Work instructions:
Copy the data word for word, starting at the line that contains "The height and width of the screenshot is (563, 912)." and ending at the line that contains "y-tick-label: 50 is", and include both of those lines. Leave the pictures out of your copy.

Exercise materials:

==================================================

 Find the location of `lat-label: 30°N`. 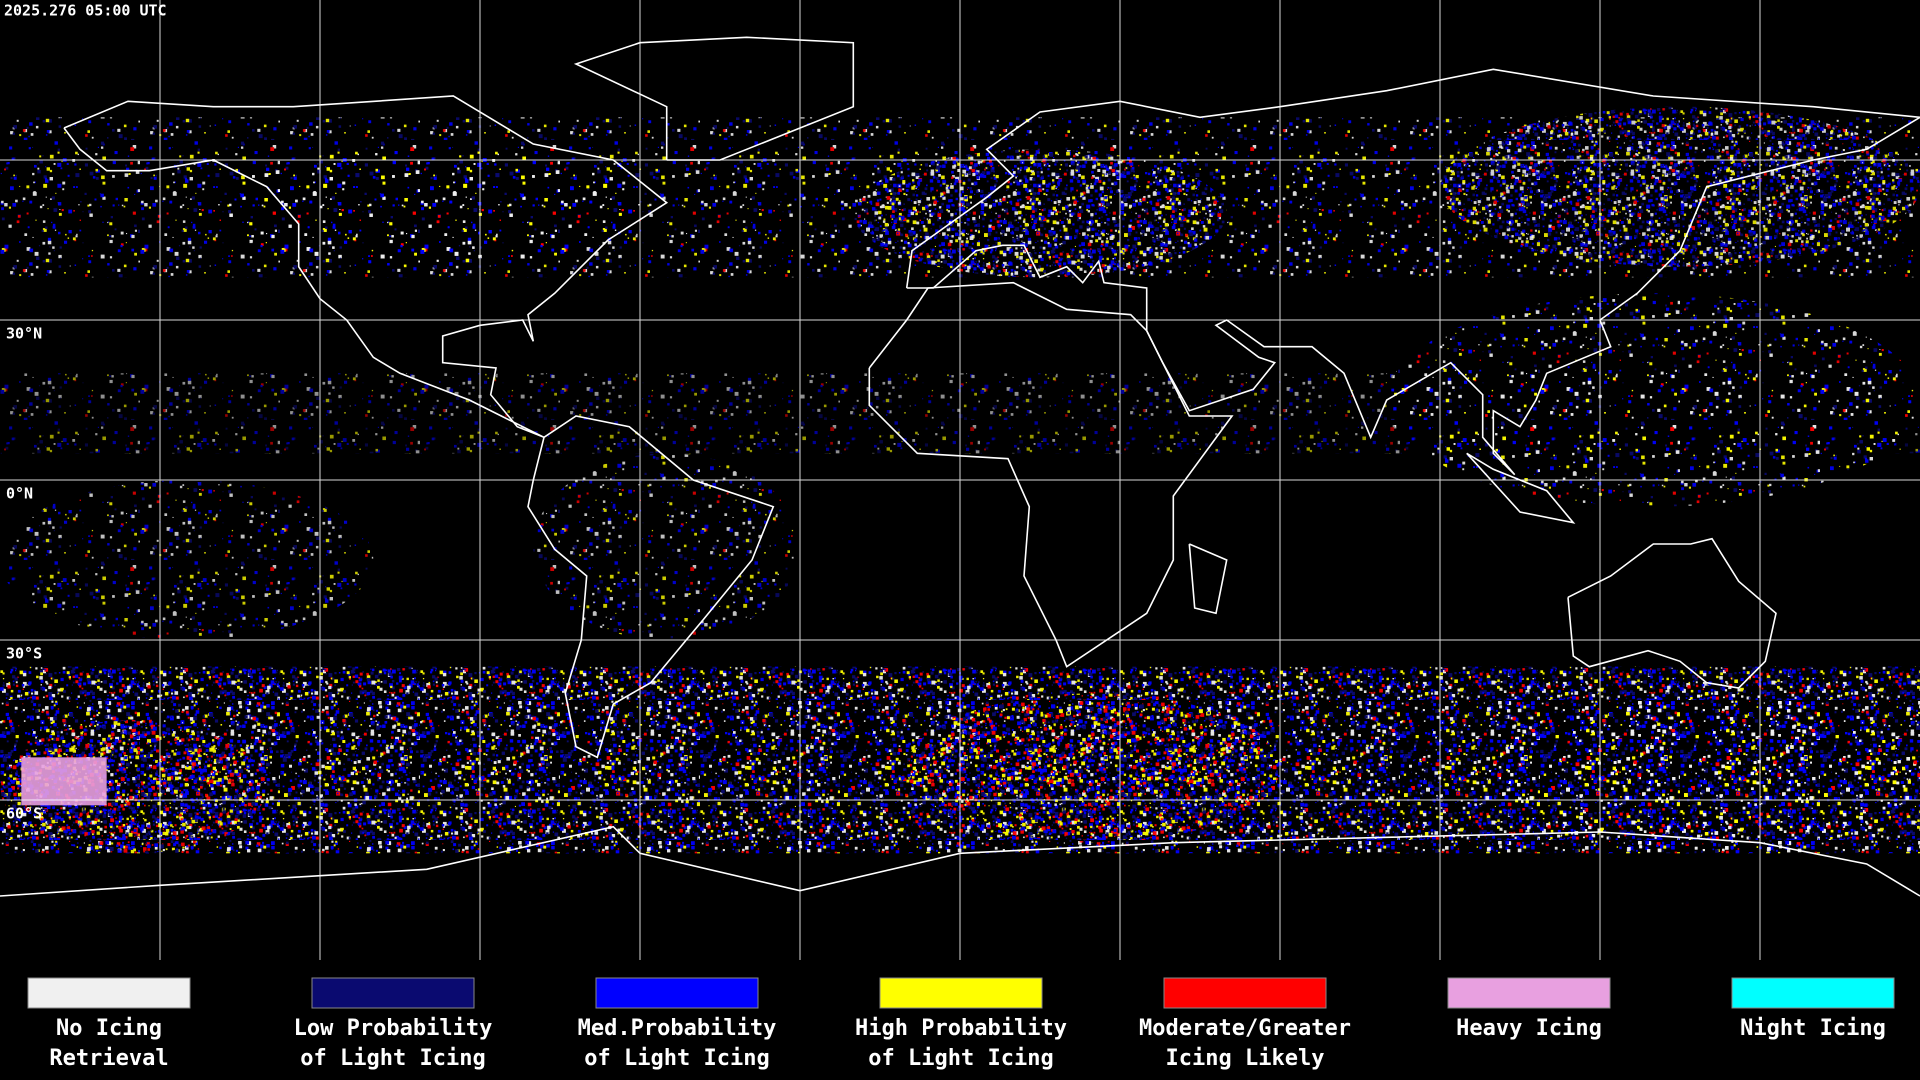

==================================================

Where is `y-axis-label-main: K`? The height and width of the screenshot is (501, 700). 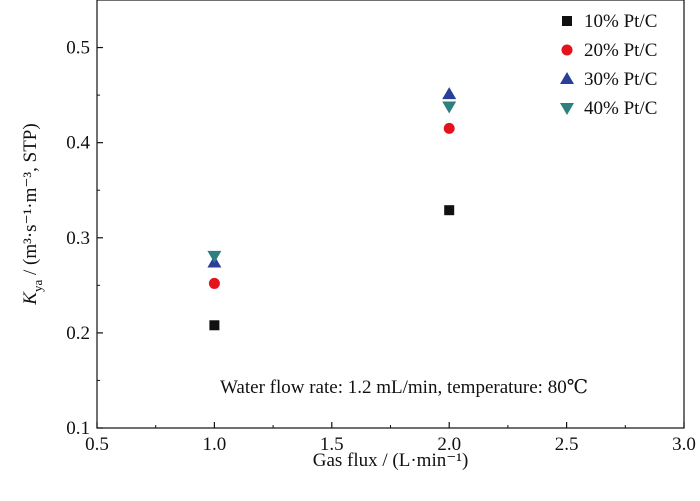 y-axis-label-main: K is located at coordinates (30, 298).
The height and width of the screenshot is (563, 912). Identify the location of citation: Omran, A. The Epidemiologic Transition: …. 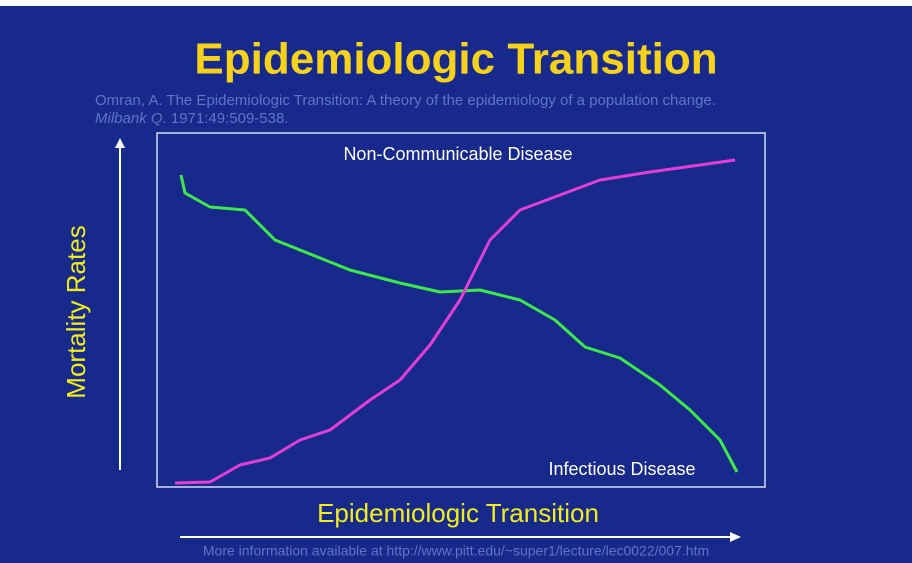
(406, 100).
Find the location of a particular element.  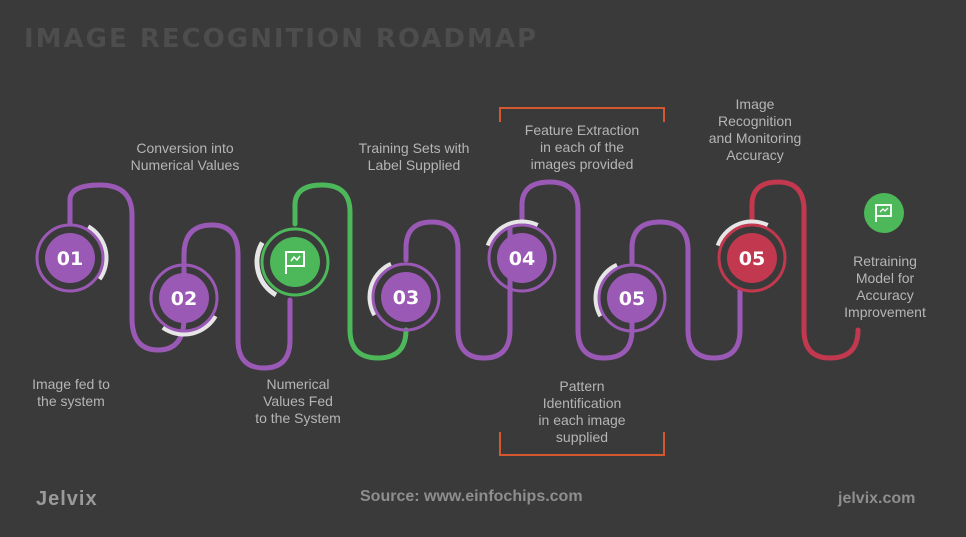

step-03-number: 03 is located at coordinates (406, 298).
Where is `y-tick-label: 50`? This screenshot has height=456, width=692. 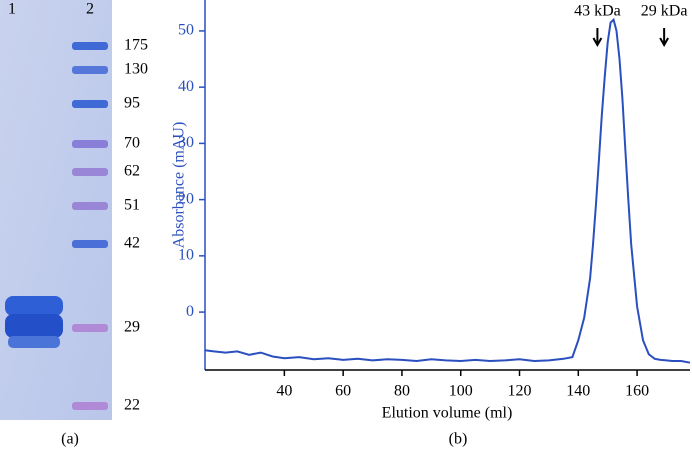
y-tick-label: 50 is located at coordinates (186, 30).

==================================================

Result of this exercise:
The height and width of the screenshot is (563, 912). Identify the location of citation: Omran, A. The Epidemiologic Transition: …. 
(406, 100).
Find the location of a particular element.  

step-03-number: 03 is located at coordinates (406, 298).
Where is `y-tick-label: 50`? This screenshot has height=456, width=692. 
y-tick-label: 50 is located at coordinates (186, 30).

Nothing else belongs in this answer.